For more, read Pam Belluck's article, Recession Anxiety Seeps Into Everyday Lives in the New York Times.

Also, check out the government's website, Getting Through Tough Economic Times for more information on the signs of recession depression and where to get help.

Read Dr. Kerner's notes from the segment.

Contributor's Notes: Dr. Robin Kerner

It’s time for an AFGO... another freakin’ growth opportunity!

The news hasn’t changed for months, in fact it seems to be getting worse. You can’t pick up a newspaper or turn on the television or your computer without hearing about it. In case you’ve been sleeping for the past year (and apparently most of us are no longer sleeping) the economy is a mess and it looks like we should buckle up for a long ride. And if you haven’t been directly impacted with job loss, mortgage problems, and mounting credit card debt, you’re about to be. Or at least that’s what a lot of you are worrying about. So what can we do to cope with this “Recession Depression?”
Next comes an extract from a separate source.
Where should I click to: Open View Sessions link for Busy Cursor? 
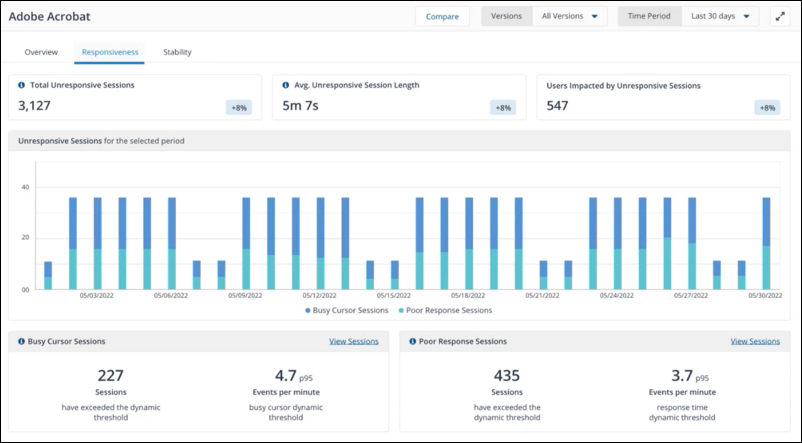click(354, 341)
First, I want you to breathe. That’s right. Stop what you are doing, and I mean everything you are doing since I doubt any of you are just reading this blog without engaging in at least one other activity… and just breathe. Close your eyes and take 10 deep breaths. If the thought of that sends you into a panic, try for 5. Trust me, it will help.
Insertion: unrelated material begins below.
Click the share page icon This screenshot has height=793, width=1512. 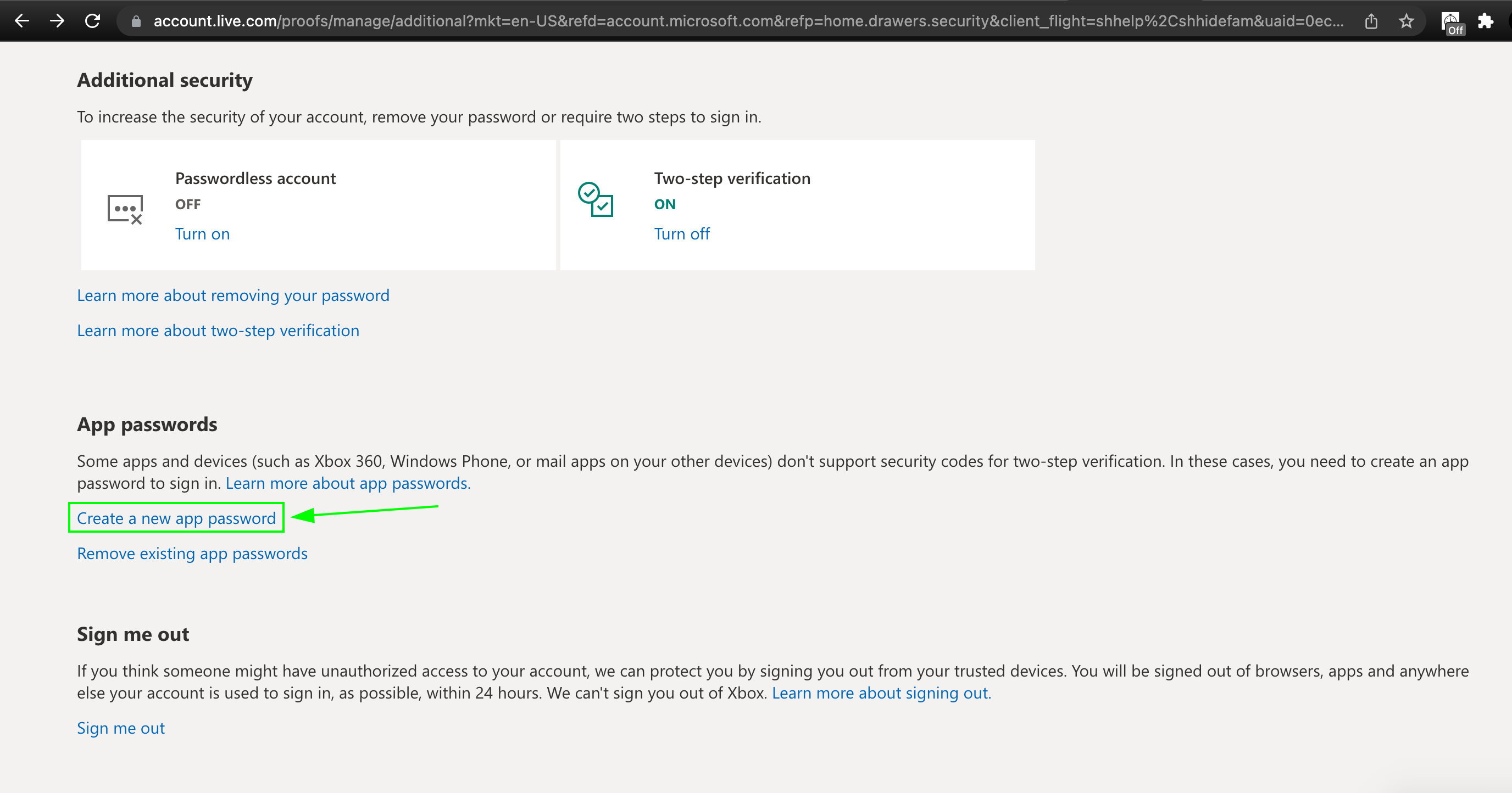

During stressful times, we need to find ways to feel grounded again. Breathing is a quick tool to start that process. Too many of us are living in the past or the future; either ruminating about everything that has gone wrong in our lives and landed us in this mess or nervously anticipating the doom and gloom ahead. Neither of those is going to make things better, in fact you may even be making it worse. Think about it- let’s say you’re lucky enough to still have a job, but every day you go in and worry that the pink slip is coming. You obsess about a presentation you made last week that could have been better or you worry about that report due on Friday. You share these concerns with all your co-workers and your boss instead of just putting your nose to the grindstone and being the best little worker bee your company’s ever seen. If the inevitable layoffs do come, who do you think is going to be kept around? Things are not actually as out of control as you think. You can’t do much about the economy or your company’s bottom line, but you can control your thoughts, your behavior and how you respond to the external stressors.
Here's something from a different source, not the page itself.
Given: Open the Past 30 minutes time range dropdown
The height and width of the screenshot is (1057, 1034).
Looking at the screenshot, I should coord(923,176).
And along those lines, think about limiting your news intake. Yes, knowledge is power and if we know what’s happening we feel a greater sense of control in preparing for it; however, in this case a little information goes a long way. Repeatedly exposing yourself to this glut of negative economic talk can be traumatizing. Here’s an alternative to try when you get home tonight: instead of turning on the television or computer, talk to your family and friends. People who maintain good social contact do better during stressful episodes. While the technological innovations of the past decade have done a lot to keep us connected, they also have created a new kind of disconnect. If you doubt this, just watch a group of teenagers texting each other instead of talking when in the same room.

So spend some quality time together with people you care about. These difficult times can be an opportunity for all kinds of growth, personally and professionally. Take a look at what’s working in your life and what’s not serving you so well. And make some changes. Take stock and figure out what’s important to you. Find your purpose. Yes, it’s time for an AFGO. Take a breath and dive in!